[Stored records]
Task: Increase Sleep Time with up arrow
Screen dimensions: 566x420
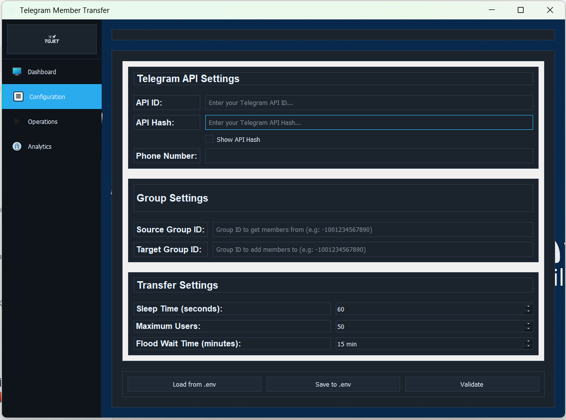Action: point(529,306)
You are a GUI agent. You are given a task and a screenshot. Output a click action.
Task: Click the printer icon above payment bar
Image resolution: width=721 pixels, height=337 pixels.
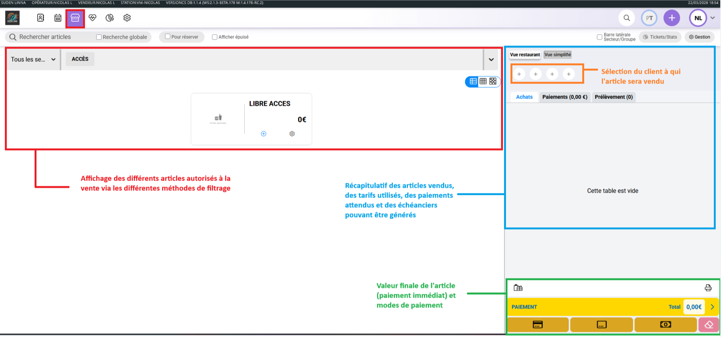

### Problem to work on
What you print must match the entries exactly, except that no pictures appear.

### Output below
Task: Increase Sleep Time with up arrow
Screen dimensions: 566x420
Action: point(529,306)
You are a GUI agent. You are given a task and a screenshot. Output a click action.
Task: Click the printer icon above payment bar
Image resolution: width=721 pixels, height=337 pixels.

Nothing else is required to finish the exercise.